I love simple, lightweight, small, minimal tools that just do the bare minimum. Based on that, does anyone have any good recommendations for a key value store that is:
- lightweight
- clustered
- sharded (so if I have 5 instances and 100 keys, each node will roughly have 20 keys on it).
- easy to join nodes: as in
kv-server --join somehost:1111
For reference, I think Consul is too heavy (and not sharded I believe).
It would be great to have a small go executable, that I can run on 10 servers, all connected up, that exposes a redis like api. Simple GET, PUT and STREAM would be great.
@prologic@twtxt.net anyone else here I can ping?

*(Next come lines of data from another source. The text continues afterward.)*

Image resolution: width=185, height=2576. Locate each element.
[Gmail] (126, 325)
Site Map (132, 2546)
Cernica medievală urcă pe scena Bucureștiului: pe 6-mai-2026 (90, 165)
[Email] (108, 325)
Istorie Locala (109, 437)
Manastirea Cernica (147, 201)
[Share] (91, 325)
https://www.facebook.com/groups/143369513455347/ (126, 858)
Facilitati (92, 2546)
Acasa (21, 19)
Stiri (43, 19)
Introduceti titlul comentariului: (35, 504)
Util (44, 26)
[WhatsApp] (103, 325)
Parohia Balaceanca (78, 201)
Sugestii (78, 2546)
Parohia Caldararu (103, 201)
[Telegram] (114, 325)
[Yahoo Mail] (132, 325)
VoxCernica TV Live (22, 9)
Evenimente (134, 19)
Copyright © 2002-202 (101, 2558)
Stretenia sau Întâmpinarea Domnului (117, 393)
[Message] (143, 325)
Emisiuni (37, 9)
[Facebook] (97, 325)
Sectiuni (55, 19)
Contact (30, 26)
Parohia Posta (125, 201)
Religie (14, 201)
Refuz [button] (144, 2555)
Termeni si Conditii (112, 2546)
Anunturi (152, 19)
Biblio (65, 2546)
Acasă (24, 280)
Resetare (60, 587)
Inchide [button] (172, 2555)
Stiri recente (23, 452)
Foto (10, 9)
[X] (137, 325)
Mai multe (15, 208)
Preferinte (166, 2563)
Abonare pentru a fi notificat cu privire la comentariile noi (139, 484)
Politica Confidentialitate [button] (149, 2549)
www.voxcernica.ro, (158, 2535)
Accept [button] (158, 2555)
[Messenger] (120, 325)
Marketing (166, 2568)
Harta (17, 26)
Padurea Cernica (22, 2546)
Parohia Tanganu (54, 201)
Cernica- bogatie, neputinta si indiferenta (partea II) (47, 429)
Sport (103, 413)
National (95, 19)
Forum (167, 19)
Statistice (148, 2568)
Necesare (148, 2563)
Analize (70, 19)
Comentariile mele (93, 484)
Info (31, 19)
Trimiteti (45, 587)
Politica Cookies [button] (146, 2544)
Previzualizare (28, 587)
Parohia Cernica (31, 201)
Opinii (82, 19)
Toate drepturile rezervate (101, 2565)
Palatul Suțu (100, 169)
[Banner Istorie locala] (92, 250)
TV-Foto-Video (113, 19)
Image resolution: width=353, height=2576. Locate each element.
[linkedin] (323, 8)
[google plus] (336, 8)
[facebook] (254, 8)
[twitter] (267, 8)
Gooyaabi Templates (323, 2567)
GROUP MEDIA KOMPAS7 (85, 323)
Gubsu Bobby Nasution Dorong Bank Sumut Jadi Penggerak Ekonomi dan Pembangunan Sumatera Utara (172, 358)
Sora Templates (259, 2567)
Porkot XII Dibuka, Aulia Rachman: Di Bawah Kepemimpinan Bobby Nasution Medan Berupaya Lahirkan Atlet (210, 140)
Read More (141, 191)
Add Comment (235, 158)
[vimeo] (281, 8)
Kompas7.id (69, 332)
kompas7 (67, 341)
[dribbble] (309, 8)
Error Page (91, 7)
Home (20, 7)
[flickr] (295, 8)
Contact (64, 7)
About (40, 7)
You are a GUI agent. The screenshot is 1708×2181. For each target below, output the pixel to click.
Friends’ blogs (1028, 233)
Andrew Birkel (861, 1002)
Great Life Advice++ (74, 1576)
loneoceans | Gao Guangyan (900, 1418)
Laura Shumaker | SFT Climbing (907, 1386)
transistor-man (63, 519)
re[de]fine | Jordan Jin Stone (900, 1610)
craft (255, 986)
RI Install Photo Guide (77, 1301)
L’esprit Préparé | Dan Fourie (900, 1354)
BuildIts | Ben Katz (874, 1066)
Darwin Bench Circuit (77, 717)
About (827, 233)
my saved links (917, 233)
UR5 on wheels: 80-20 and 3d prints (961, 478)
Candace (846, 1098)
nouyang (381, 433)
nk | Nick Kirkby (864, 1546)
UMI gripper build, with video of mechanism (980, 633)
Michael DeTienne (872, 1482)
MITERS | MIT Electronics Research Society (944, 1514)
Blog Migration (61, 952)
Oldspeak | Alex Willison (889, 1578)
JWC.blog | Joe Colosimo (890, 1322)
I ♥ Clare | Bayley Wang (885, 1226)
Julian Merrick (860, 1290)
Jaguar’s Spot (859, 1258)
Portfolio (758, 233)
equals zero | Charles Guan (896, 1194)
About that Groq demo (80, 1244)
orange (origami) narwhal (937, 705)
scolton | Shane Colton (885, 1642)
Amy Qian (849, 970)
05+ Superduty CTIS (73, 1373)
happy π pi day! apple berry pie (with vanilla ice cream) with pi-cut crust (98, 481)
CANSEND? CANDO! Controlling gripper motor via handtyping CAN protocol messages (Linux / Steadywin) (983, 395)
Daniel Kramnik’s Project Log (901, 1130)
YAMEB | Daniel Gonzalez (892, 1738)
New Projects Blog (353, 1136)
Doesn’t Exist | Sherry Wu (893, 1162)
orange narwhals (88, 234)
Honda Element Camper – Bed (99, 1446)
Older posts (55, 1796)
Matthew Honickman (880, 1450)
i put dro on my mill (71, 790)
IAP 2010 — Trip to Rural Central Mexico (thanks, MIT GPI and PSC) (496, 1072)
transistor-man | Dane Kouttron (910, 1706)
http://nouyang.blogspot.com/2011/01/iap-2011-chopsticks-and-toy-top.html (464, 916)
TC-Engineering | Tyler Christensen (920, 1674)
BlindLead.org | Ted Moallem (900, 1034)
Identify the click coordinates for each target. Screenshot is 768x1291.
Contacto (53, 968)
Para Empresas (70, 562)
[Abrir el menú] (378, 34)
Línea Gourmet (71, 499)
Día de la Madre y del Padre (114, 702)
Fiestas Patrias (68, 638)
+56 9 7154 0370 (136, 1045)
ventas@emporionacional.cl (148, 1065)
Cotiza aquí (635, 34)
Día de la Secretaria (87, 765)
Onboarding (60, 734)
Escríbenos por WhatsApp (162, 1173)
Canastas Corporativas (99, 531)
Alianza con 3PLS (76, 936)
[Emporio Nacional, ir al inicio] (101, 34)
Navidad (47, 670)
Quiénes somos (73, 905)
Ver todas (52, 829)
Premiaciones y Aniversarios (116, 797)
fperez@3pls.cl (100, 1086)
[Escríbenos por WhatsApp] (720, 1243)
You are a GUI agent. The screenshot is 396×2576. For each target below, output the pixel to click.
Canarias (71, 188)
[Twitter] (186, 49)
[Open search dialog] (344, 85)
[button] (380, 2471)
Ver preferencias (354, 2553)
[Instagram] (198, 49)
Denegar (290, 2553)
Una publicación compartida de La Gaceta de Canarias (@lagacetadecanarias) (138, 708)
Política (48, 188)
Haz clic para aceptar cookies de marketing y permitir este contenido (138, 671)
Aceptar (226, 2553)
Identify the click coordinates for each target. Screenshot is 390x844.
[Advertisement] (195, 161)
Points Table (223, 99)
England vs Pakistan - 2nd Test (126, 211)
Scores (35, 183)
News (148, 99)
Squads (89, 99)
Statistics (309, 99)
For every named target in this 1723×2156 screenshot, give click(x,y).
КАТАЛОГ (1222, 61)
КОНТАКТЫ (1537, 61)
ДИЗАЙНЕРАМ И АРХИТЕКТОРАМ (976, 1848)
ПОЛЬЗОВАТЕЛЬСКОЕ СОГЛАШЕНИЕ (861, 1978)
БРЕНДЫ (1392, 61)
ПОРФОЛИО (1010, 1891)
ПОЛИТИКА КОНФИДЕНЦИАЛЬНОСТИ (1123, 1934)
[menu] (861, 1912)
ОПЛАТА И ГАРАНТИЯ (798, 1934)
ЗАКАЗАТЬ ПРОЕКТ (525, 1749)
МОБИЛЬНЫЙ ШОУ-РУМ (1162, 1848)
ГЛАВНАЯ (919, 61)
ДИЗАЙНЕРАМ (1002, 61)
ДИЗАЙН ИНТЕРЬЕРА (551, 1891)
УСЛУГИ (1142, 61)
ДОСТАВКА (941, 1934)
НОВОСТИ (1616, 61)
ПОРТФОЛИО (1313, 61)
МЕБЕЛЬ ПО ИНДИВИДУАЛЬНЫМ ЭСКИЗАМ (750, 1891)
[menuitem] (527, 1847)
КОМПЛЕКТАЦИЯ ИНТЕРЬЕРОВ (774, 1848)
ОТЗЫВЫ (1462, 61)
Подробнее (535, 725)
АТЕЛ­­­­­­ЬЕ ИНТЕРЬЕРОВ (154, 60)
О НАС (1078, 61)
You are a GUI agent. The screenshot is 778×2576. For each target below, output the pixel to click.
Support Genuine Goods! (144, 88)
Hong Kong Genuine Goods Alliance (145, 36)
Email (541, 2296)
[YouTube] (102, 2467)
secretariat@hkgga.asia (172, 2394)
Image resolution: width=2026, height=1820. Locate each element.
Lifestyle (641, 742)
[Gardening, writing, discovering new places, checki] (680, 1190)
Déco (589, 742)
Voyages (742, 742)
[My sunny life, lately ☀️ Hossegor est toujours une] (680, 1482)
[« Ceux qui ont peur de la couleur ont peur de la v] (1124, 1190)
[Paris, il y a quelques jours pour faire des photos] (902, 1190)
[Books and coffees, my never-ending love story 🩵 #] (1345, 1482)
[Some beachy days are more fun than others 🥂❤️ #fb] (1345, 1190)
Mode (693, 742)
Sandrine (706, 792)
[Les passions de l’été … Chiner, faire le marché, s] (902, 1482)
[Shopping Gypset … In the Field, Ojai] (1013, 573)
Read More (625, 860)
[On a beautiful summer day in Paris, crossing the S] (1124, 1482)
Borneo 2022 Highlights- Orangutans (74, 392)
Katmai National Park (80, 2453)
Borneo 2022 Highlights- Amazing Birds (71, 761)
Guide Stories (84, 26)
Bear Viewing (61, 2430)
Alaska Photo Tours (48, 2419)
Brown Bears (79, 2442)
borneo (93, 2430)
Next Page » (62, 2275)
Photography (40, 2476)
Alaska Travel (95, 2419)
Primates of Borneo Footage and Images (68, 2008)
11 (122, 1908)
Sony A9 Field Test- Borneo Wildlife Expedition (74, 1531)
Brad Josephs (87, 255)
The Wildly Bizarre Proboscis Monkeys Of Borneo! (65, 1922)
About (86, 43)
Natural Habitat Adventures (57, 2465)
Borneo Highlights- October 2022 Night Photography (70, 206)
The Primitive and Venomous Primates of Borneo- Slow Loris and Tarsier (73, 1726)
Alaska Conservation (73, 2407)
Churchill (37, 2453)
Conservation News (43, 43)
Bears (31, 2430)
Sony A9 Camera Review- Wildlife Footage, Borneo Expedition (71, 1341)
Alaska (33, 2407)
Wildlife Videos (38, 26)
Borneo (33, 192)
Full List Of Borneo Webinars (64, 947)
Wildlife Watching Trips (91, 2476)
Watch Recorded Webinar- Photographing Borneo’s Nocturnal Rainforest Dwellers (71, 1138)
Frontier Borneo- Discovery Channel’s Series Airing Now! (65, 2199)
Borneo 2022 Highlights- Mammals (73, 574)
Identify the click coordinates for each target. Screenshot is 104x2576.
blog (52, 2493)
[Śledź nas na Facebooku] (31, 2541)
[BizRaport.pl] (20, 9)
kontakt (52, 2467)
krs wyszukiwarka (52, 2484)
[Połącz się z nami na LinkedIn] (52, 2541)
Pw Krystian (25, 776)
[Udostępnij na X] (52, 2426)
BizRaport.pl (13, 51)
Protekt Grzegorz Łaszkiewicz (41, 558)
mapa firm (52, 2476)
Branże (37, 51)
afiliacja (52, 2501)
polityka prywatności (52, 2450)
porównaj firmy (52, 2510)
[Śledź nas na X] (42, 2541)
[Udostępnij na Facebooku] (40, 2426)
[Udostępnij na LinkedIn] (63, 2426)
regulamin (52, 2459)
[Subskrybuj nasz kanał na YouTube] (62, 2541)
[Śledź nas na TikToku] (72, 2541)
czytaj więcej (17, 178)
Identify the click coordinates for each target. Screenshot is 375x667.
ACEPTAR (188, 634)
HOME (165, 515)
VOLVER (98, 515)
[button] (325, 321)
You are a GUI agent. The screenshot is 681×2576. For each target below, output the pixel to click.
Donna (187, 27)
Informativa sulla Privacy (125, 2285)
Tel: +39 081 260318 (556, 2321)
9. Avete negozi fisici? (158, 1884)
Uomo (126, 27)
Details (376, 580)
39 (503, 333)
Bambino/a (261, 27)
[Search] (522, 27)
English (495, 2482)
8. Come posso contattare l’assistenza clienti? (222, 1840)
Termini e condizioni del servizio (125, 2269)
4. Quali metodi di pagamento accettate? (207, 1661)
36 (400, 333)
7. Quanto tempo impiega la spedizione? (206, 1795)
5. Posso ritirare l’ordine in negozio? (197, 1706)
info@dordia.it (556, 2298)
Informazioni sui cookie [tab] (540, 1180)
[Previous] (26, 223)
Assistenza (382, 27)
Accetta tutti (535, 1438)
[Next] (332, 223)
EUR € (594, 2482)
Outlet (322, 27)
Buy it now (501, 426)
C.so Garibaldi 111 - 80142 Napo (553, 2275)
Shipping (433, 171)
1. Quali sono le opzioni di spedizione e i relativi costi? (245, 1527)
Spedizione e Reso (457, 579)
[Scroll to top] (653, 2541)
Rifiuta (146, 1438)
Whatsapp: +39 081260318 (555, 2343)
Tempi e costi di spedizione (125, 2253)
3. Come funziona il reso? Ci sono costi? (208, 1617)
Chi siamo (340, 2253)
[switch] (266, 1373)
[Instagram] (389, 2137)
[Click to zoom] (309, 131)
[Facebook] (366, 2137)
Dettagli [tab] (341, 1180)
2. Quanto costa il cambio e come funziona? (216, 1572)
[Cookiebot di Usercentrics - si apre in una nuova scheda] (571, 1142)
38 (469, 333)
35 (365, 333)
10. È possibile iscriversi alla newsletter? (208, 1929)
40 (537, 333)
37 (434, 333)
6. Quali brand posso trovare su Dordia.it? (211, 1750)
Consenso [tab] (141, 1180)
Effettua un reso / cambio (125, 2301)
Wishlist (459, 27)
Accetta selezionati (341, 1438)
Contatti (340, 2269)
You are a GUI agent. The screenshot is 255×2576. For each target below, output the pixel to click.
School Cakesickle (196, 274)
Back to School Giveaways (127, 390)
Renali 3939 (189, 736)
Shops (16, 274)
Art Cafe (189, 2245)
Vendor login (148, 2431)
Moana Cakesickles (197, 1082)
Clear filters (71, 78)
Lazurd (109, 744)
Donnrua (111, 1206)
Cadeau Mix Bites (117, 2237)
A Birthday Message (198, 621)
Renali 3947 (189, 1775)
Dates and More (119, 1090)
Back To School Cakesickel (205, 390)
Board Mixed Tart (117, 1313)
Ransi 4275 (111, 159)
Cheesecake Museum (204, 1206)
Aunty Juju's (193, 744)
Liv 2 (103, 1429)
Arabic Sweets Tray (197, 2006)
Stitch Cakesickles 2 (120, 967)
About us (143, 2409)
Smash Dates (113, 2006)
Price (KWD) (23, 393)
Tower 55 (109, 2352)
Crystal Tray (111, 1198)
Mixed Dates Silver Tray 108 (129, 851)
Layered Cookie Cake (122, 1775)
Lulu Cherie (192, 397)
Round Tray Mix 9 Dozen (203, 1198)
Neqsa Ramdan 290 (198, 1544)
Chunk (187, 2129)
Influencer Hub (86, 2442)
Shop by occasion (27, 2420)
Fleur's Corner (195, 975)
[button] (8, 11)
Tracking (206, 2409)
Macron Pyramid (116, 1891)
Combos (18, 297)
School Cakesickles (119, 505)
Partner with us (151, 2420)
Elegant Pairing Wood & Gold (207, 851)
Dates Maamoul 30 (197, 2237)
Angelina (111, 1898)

@markwylde@twtxt.net Bitraft is close 👌 but not sharded 😢
Thanks guys. Bitraft is awesome @prologic@twtxt.net but yeah, not sharded :( I did try etcd before @abucci@anthony.buc.ci but I did find it tricker to setup than Bitraft. But again, it’s not sharded :(
@prologic@twtxt.net ever done any stress testing on bitraft? In a cluster, do you know that the throughput would be? Like, PUT’s per second and GET’s per second?
@markwylde@twtxt.net No but I could do some testing and publish the results 👌
As for the sharding though… Let’s discuss this?
@prologic@twtxt.net I’m happy to do it. Might try now actually. It was just incase you knew. I’ll post in the README if I get it working. I’m hoping redis-benchmark will work since it’s got the same api as redis.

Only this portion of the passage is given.